**TEXTE CITÉ**
+++
Le film ne montre que les premiers échanges de cette lutte, qui se termine par une blessure légère infligée à chaque combattant. Par contre, il conte dans le détail l’ensemble des rites qui précèdent le combat, montrant bien qu’au-delà de la réparation de l’affront se cache une profonde connivence entre les deux duellistes, qui se reconnaissent dans des valeurs communes. Cette reconnaissance devient, dans l’hôpital où ils sont tous les deux soignés, une véritable amitié. Et Théo et Clive deviennent, à l’image de de Boeldieu et von Rauffenstein dans La Grande Illusion (film qui a sans doute influencé Powell et Pressburger), l’incarnation de cette idée selon laquelle les frontières existent bien plus entre les groupes sociaux qu’entre les pays. Quand, dans le camp de prisonniers, Pierre Fresnay demande à Erich von Stroheim :

  • « Pourquoi avez-vous fait une exception en me recevant ? ». Ce dernier répond ainsi :
  • « Pourquoi ? Parce que vous vous appelez de Boeldieu, officier de carrière dans l’armée française et moi, von Rauffenstein, officier de carrière dans l’armée impériale allemande »

La Première Guerre mondiale met face à face les deux amis, qui ne se rencontreront cependant qu’une fois les combats terminés, dans un camp de prisonniers. Candy, devenu général de brigade, a vieilli. Dans le bruit lancinant de la canonnade, on le découvre sous une pluie battante, au milieu d’arbres calcinés, embourbé aux côtés d’un agent de liaison qui ne trouve pas son chemin. Mais, comme pour le duel, la représentation du conflit n’intéresse pas outre mesure les réalisateurs, qui mettent le spectateur en contact avec le conflit à la date du... 10 novembre 1918. Ce dernier a quand-même le temps de découvrir une scène très intéressante. Le général Candy, aux prises avec un jeune officier de transports dont le moins qu’on puisse dire est qu’il ne met pas beaucoup de zèle à lui trouver un train, s’énerve :

  • « Dans cette guerre, j’ai vu des arsenaux sans munitions, des cuisines sans cuisiniers, des voitures sans essence. Il est donc normal de voir un officier de transports sans train. Sachez jeune homme que dans la Guerre des Boers ou en Somalie, on n’aurait pas toléré cetteinefficacité une seconde »
+++
**DONNÉES FOURNIES**

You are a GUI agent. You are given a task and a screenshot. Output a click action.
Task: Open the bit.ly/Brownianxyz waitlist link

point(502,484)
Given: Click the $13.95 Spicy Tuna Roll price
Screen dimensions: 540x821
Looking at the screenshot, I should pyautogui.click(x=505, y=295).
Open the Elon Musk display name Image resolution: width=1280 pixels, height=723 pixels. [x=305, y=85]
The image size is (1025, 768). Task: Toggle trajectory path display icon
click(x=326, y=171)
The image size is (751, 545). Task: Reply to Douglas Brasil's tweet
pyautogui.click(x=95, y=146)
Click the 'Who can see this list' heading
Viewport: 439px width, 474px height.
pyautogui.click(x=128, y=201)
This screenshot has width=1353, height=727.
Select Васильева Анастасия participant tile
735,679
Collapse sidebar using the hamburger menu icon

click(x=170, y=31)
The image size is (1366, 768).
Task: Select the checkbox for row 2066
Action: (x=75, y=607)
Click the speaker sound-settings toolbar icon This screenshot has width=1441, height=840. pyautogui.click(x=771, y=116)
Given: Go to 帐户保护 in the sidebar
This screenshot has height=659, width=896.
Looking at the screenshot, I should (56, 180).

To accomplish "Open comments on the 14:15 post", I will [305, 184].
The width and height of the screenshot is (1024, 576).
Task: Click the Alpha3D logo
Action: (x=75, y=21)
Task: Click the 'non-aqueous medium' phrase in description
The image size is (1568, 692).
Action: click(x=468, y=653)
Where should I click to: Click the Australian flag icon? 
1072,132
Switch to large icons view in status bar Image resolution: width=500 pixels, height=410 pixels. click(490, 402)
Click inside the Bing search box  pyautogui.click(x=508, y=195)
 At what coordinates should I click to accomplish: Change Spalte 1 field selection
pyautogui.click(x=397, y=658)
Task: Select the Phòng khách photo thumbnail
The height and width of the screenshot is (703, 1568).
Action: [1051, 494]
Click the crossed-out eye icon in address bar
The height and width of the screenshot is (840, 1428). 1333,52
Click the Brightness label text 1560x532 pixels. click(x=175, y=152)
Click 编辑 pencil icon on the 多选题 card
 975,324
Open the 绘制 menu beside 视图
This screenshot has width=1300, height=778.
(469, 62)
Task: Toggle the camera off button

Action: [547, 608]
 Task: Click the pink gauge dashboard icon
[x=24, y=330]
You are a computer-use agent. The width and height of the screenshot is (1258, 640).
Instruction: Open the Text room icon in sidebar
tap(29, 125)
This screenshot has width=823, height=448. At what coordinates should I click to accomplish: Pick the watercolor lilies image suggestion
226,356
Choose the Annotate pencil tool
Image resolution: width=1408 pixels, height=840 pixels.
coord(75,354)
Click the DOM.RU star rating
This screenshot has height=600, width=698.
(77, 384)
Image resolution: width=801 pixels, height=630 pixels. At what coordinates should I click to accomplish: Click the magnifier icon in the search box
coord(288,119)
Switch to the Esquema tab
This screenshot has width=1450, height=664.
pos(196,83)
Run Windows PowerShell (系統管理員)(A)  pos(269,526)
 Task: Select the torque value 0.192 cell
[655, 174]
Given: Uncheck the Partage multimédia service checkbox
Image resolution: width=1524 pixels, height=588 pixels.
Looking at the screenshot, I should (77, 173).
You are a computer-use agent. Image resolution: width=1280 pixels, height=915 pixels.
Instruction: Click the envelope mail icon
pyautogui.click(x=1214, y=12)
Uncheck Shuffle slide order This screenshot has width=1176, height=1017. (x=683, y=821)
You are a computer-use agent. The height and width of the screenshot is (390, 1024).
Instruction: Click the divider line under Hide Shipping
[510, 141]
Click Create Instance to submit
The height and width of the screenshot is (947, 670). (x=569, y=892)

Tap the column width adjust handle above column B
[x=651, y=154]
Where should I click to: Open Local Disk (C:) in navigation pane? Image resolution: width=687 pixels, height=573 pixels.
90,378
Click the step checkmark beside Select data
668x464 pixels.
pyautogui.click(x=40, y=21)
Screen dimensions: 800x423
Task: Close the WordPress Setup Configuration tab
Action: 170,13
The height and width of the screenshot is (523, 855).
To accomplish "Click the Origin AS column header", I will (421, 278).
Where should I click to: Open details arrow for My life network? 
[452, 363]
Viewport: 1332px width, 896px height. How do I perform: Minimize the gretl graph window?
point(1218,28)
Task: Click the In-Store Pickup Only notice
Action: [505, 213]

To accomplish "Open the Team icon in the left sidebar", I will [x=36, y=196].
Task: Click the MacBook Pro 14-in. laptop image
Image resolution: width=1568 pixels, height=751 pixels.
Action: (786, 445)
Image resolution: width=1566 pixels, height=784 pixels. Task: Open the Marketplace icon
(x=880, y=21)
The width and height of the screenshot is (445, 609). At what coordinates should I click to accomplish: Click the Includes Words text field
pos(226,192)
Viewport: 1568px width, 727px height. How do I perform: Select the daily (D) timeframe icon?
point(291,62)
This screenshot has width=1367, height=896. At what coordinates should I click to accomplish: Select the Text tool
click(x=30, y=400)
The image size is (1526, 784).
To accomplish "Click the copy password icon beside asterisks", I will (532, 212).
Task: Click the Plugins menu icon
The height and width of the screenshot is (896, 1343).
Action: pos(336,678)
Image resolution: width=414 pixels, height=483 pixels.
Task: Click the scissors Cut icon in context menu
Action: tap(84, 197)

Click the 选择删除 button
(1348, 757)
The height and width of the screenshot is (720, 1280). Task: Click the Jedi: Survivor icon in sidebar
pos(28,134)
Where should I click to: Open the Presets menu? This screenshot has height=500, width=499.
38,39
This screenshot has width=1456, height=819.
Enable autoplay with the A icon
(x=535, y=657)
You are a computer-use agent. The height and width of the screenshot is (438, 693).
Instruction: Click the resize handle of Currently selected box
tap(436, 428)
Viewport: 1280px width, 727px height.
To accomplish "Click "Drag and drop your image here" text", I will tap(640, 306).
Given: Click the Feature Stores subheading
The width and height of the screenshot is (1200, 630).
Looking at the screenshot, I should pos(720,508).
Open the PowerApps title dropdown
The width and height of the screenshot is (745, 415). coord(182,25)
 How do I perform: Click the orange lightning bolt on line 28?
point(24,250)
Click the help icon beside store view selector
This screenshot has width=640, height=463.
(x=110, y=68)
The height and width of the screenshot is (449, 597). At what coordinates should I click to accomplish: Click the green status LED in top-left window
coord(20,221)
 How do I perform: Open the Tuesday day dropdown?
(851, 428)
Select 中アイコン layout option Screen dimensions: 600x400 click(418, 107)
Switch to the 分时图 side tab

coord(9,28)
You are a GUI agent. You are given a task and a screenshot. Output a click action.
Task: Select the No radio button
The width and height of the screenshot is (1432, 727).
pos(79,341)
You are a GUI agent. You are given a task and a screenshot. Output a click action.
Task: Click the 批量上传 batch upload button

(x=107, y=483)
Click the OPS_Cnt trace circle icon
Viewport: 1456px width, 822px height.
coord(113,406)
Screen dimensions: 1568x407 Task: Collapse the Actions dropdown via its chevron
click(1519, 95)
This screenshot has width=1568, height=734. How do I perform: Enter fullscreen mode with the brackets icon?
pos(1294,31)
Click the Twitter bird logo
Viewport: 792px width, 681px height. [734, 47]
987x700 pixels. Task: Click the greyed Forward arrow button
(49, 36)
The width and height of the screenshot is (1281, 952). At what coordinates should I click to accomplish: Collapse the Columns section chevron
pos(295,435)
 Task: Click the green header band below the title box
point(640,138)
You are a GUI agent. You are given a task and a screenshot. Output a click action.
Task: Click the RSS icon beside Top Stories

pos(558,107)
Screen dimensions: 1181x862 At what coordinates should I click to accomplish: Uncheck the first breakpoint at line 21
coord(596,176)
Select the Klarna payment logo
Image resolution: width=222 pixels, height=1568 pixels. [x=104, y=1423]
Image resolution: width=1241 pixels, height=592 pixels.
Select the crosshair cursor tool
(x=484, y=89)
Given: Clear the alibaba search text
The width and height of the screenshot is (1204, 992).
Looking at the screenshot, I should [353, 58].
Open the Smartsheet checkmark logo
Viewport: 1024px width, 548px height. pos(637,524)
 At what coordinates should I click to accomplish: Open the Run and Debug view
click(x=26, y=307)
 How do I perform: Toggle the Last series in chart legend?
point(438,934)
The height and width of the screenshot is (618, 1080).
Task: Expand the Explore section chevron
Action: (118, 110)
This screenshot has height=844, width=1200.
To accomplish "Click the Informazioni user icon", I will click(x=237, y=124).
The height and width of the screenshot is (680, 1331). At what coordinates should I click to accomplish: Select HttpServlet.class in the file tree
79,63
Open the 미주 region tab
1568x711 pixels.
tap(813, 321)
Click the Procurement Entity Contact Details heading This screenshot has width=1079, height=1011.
+++
**EXERCICES À RÉALISER**
**1)** Transposez en tableau Markdown, avec les colonnes « N° » et « Ligne », tout le listing depuis la ligne contenant « Viewport: 1568px width, 727px » jusqu'à celle contenant « (1348, 757) », bornes incluses et lignes vides exclues.
**2)** Rédigez la suite du texte sur le film de Powell et Pressburger, en reprenant après sa dernière phrase.

**CORRIGÉS PAR TÂCHE**
**1)**
| N° | Ligne |
|---|---|
| 1 | Viewport: 1568px width, 727px height. How do I perform: Select the daily (D) timeframe icon? |
| 2 | point(291,62) |
| 3 | This screenshot has width=1367, height=896. At what coordinates should I click to accomplish: Select the Text tool |
| 4 | click(x=30, y=400) |
| 5 | The image size is (1526, 784). |
| 6 | To accomplish "Click the copy password icon beside asterisks", I will (532, 212). |
| 7 | Task: Click the Plugins menu icon |
| 8 | The height and width of the screenshot is (896, 1343). |
| 9 | Action: pos(336,678) |
| 10 | Image resolution: width=414 pixels, height=483 pixels. |
| 11 | Task: Click the scissors Cut icon in context menu |
| 12 | Action: tap(84, 197) |
| 13 | Click the 选择删除 button |
| 14 | (1348, 757) |

**2)**
Et lorsque le général quitte la pièce, un soldat interroge le jeune officier :

  • « De quelles guerres parlaient-ils ?, la Guerre des Boers et la Somi machin. Jamais entendu parler »
  • « Des guerres ? Juste des promenades estivales ! ».

Comme le dit Candy dans son emportement, ces deux hommes, décidément, « ne parlent pas la même langue ». Derrière le conflit de générations ou de mémoires, ce sont encore une fois deux conceptions de la guerre qui se rencontrent, et s’opposent. Lorsque l’armistice – auquel Candy ne voulait pas croire la veille encore, est signé, c’est d’ailleurs de la victoire du droit dont il se réjouit. Le combat loyal, la guerre menée honnêtement ont triomphé des Allemands, qui ont eu le tort de bombarder des hôpitaux, couler des navires neutres, utiliser des gaz meurtriers...

C’est, dès ce moment du film, la question des malentendus de la victoire qui se trouve posée.

Ces malentendus, c’est désormais Théo qui va se charger, d’abord de les incarner, puis de les dénoncer. A son retour en Allemagne, il ne semble souhaiter qu’une chose : l’effacement de la défaite, par la reconstitution de l’Allemagne comme grande puissance. Mais ce sont des illusions perdues que Théo semble porter sur son visage et dans tout son corps lorsqu’il se présente, en novembre 1939, devant un employé des services de l’immigration britannique. Il lui explique pourquoi il a quitté l’Allemagne dès 1934, lui avouant : « J’ai mis huit mois à comprendre mon erreur ». L’employé répond :

  • « C’est long ! N’est-ce pas ? »
  • « Sans vouloir vous offenser, l’Angleterre a mis 5 ans »

Et dans un abandon total, qui marque une scène d’anthologie, Théo raconte son veuvage, et comment ses deux enfants sont devenus nazis ; l’acteur d’origine autrichienne Anton Walbrook (de son vrai nom Adolf Wohlbruck) incarne alors toutes les désillusions de l’après Première Guerre mondiale en Allemagne.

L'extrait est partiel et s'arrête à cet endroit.